*** Block opens ***

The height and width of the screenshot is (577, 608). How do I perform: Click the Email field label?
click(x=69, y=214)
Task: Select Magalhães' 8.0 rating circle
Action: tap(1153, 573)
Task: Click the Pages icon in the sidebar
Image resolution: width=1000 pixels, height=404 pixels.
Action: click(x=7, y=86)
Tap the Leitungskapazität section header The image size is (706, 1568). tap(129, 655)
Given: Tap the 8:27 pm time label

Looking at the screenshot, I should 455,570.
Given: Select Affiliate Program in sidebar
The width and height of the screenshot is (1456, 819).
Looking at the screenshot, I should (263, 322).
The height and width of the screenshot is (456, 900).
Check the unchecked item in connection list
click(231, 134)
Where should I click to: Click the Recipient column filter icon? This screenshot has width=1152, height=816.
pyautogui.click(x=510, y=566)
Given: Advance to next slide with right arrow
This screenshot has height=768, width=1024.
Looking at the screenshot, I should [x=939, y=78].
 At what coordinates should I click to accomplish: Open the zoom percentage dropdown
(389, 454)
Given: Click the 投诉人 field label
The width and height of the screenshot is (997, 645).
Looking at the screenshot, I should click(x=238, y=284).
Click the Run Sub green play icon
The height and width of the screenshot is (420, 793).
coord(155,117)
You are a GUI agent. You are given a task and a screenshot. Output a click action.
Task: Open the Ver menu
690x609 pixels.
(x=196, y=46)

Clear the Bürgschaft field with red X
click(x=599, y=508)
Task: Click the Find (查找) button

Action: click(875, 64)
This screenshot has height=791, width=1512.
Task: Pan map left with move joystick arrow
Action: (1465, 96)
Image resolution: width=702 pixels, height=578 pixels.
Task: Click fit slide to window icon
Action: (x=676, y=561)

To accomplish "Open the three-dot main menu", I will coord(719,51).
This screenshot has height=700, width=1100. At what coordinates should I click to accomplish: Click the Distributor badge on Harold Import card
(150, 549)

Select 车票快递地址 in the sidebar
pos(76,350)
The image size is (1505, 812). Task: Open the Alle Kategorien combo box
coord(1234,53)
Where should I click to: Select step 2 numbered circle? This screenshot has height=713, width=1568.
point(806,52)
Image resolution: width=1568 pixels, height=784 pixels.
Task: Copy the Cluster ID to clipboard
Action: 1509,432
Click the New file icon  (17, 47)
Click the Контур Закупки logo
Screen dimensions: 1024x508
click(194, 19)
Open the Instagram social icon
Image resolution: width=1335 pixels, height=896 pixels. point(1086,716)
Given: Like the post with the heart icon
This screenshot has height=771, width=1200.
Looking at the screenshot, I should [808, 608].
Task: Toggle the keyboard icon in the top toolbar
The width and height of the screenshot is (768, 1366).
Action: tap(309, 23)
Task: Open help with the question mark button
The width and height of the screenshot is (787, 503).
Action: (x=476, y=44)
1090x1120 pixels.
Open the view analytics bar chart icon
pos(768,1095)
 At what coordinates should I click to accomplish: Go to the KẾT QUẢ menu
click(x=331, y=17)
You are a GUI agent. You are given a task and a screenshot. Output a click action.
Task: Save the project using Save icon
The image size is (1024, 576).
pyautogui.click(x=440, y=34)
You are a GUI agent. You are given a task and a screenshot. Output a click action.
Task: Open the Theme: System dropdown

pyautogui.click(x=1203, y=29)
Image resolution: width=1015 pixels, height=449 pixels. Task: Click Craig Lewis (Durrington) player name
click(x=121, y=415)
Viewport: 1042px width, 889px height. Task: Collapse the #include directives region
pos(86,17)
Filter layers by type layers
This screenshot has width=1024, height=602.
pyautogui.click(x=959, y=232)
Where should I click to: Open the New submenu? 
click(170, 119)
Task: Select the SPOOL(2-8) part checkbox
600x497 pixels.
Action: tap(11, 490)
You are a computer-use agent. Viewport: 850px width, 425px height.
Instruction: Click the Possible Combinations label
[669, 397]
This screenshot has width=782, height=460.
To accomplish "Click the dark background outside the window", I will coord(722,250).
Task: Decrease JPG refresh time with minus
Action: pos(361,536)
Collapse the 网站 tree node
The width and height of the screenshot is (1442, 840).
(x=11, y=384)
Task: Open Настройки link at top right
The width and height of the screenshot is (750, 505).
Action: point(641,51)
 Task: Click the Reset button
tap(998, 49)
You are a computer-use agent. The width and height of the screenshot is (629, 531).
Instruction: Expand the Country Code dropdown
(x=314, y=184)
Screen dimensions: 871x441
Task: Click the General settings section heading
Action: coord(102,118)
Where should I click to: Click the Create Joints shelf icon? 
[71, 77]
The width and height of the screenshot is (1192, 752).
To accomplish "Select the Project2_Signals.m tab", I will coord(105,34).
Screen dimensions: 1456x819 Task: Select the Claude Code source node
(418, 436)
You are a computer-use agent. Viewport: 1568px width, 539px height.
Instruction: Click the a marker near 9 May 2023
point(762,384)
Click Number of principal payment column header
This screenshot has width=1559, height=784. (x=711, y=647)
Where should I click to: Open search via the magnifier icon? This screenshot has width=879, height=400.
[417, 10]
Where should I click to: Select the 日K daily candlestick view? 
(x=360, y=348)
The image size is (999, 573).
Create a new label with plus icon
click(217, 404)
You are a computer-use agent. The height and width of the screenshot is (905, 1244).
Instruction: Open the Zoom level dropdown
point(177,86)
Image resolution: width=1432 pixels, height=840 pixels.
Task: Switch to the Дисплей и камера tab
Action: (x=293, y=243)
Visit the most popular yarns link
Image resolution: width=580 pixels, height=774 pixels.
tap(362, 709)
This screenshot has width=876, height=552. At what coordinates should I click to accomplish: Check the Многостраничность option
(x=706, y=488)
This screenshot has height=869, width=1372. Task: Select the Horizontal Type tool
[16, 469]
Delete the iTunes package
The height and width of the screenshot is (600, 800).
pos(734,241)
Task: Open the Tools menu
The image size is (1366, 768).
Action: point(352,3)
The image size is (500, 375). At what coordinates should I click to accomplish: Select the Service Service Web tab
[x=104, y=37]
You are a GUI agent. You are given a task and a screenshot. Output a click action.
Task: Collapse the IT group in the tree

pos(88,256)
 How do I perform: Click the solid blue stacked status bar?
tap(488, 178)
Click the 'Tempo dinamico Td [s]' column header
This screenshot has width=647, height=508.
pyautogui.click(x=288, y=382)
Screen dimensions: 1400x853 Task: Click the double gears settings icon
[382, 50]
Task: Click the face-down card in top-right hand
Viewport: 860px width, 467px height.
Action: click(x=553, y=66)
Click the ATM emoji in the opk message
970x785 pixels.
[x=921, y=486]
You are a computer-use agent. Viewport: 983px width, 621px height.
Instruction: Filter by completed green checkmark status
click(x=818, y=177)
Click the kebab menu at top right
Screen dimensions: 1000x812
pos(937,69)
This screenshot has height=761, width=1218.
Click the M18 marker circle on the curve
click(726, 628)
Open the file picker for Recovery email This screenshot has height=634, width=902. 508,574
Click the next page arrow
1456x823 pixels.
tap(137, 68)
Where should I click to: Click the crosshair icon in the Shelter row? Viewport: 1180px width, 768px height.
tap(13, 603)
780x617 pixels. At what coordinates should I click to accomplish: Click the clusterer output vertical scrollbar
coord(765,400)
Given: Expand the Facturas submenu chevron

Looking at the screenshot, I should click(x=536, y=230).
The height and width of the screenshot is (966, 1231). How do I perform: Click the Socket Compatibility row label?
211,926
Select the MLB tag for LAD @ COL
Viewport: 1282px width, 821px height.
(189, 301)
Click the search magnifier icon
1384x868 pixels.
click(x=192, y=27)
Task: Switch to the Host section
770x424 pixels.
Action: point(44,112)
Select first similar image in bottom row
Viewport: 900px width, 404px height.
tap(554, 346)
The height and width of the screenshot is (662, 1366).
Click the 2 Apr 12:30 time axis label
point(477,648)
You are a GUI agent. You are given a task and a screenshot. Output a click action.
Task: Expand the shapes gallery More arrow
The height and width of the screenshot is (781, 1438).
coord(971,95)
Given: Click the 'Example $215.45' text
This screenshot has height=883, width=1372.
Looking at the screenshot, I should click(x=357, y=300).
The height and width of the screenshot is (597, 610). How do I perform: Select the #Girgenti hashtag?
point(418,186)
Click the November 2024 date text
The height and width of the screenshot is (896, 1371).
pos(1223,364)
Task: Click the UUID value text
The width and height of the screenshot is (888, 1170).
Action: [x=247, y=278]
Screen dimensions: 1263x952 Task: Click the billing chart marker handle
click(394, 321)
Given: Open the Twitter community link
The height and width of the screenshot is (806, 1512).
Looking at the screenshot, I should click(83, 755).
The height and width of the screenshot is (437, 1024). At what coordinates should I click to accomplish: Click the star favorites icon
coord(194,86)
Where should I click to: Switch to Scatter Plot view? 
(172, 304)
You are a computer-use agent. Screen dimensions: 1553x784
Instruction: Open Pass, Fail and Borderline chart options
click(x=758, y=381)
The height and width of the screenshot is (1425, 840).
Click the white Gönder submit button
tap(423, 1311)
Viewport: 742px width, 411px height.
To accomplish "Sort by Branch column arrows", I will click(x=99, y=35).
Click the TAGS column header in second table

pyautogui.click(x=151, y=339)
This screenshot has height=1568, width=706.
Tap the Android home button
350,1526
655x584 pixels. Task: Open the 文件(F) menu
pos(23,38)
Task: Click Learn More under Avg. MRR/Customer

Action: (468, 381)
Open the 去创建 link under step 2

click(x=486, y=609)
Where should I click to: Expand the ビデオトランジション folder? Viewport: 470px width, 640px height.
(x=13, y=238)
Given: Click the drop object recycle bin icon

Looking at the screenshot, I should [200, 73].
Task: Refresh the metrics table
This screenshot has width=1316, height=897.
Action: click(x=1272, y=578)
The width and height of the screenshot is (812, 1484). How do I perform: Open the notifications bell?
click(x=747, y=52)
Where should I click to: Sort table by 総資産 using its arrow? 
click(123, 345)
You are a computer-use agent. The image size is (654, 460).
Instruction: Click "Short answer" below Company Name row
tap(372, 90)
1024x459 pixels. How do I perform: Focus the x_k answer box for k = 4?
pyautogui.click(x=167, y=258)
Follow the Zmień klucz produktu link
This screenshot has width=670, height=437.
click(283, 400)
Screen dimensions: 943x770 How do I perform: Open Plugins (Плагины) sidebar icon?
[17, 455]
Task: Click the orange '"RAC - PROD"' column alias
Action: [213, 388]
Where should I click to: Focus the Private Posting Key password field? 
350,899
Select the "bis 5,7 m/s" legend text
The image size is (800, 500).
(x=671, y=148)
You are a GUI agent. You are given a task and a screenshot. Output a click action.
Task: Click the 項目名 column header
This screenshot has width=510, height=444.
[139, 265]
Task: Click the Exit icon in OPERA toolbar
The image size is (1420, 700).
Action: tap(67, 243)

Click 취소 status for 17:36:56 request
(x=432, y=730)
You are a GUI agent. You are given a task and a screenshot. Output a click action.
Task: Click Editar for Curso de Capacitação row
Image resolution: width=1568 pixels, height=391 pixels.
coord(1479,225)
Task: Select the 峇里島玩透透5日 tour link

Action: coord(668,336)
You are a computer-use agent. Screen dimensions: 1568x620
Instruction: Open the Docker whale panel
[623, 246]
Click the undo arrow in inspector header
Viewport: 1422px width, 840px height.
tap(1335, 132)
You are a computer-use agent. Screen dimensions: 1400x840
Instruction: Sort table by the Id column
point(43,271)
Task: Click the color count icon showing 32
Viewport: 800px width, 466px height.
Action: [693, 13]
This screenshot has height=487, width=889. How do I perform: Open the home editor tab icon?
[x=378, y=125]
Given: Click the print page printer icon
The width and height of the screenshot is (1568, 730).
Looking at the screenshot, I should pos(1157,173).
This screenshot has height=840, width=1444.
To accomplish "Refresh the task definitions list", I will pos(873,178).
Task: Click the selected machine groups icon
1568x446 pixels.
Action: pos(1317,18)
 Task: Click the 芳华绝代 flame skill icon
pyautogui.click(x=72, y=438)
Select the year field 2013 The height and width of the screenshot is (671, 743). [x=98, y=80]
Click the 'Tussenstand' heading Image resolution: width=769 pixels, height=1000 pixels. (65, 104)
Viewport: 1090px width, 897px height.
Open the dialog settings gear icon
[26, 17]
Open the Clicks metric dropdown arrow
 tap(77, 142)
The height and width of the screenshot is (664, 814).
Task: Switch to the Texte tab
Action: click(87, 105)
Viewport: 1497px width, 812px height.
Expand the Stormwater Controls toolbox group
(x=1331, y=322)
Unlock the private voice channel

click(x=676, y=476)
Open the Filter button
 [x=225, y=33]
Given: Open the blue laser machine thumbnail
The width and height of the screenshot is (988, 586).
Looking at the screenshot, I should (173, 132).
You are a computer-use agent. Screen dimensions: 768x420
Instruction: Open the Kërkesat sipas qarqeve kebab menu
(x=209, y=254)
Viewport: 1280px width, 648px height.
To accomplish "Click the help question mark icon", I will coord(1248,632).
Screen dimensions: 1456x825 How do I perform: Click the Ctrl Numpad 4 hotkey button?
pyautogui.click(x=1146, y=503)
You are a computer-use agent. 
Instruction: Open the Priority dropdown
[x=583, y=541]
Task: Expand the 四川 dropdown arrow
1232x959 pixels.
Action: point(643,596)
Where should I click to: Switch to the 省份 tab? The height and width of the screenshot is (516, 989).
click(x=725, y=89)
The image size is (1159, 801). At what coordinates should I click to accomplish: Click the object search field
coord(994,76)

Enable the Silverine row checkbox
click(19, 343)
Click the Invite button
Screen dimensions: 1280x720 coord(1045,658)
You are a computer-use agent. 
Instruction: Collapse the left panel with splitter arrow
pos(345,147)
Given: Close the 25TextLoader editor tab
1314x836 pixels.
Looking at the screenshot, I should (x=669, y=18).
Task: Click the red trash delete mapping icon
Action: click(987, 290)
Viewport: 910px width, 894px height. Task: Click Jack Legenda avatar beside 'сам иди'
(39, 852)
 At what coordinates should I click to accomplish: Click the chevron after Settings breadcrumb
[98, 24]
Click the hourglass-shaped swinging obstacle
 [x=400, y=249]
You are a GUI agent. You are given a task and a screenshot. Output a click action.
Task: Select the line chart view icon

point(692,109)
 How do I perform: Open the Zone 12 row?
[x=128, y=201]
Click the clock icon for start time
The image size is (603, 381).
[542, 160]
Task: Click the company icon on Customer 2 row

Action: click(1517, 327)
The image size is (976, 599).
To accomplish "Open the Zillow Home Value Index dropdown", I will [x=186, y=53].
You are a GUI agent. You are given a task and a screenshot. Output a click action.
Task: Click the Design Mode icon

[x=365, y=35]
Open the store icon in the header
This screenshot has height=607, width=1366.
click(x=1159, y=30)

*** Block closes ***

Wherever the string "next" occurs in the records, copy the line it is in.

▸ ANSWER TO THE PROBLEM:
Given: Advance to next slide with right arrow
Click the next page arrow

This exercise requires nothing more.